Temperaturas recordes
Cidades do Texas, Oklahoma e Louisiana já relataram recordes. Houston, Texas, atingiu 82°F (28°C), Tulsa, Oklahoma, atingiu 74°F (23°C), e Baton Rouge, Louisiana, registrou 81°F (27°C) somente na terça-feira. As previsões prevêem temperaturas ainda mais altas, com algumas áreas no Vale do Rio Grande, no Texas, atingindo potencialmente 32°C (90°F). O Serviço Meteorológico Nacional estima que mais de 30 estações poderiam empatar ou quebrar recordes históricos.
O papel das mudanças climáticas
Esta onda de calor não é um evento isolado. Cientistas da Climate Central descobriram que as alterações climáticas tornaram estas temperaturas extremas 1,5 a cinco vezes mais prováveis. A tendência é particularmente alarmante quando se consideram os mínimos durante a noite, que estão a aquecer a uma taxa duas vezes superior aos máximos diurnos, oferecendo pouco alívio ao calor. O recente aumento segue-se a um recorde de 25 de Dezembro, quando os EUA viveram o dia de Natal mais quente alguma vez registado, ultrapassando o máximo anterior por uma margem significativa de 3°F (1,7°C).
Alívio de curto prazo, tendências de longo prazo
Prevê-se que a actual onda de calor seja de curta duração, com uma frente fria prestes a percorrer todo o país e a restaurar as temperaturas para níveis normais. No entanto, esta breve pausa não diminui o padrão mais amplo de eventos climáticos extremos cada vez mais frequentes e intensos. O facto de os recordes terem sido batidos por essas margens — especialmente numa grande área — realça a rapidez com que os padrões climáticos estão a mudar.

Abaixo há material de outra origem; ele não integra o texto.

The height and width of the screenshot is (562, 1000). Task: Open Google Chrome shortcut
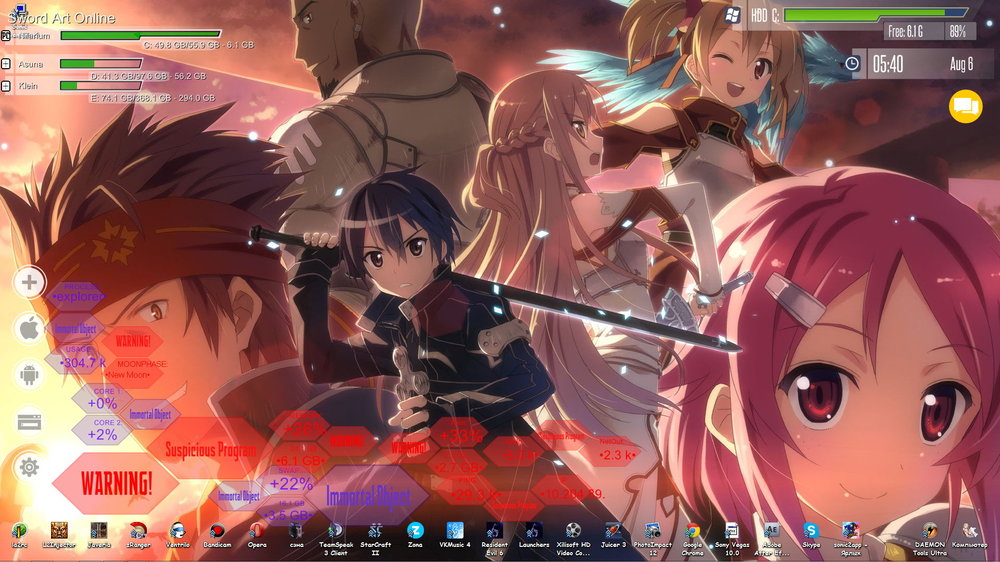692,531
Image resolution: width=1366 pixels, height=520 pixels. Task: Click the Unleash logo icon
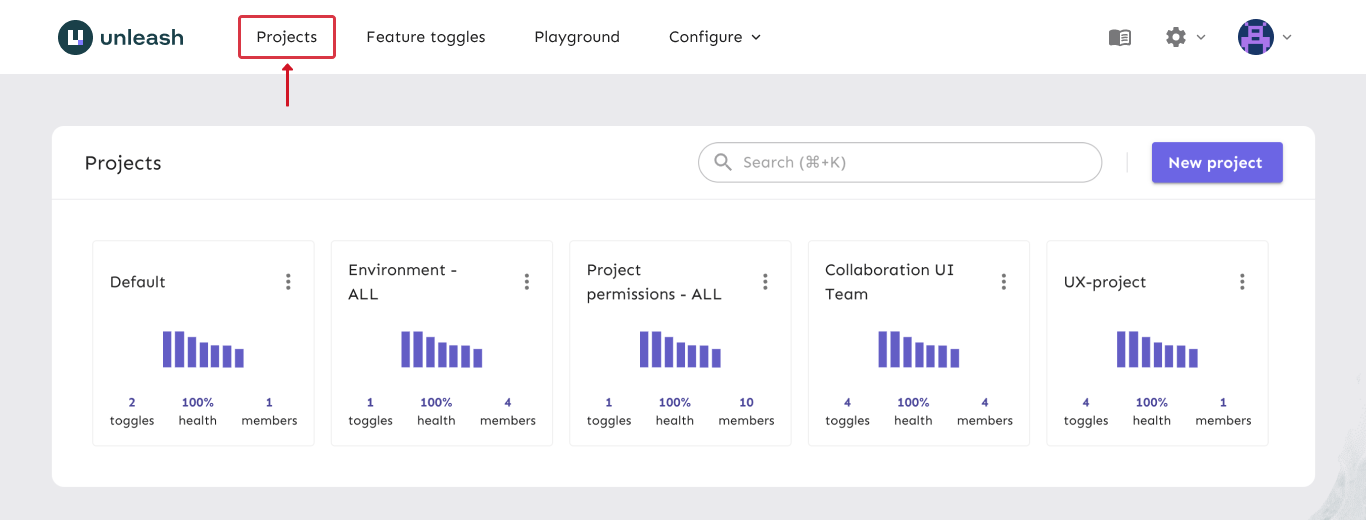[x=75, y=37]
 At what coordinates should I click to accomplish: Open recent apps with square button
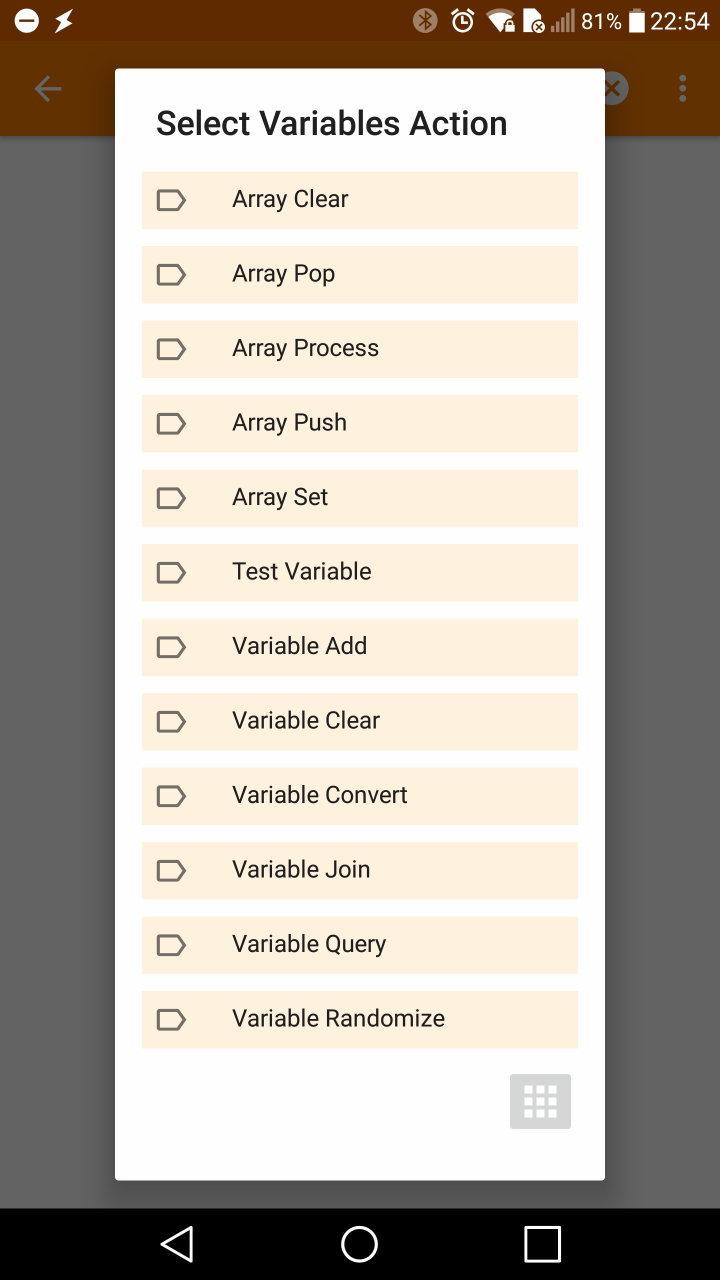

A frequência crescente de temperaturas fora de época sublinha os efeitos aceleradores do aquecimento global, sublinhando a necessidade de investigação contínua e de esforços de mitigação para enfrentar as consequências a longo prazo das alterações climáticas.
Embora uma onda de frio traga um alívio temporário, a tendência subjacente de noites mais quentes e eventos climáticos cada vez mais extremos sugere que esta onda de calor de Janeiro é um prenúncio do que poderá tornar-se o novo normal.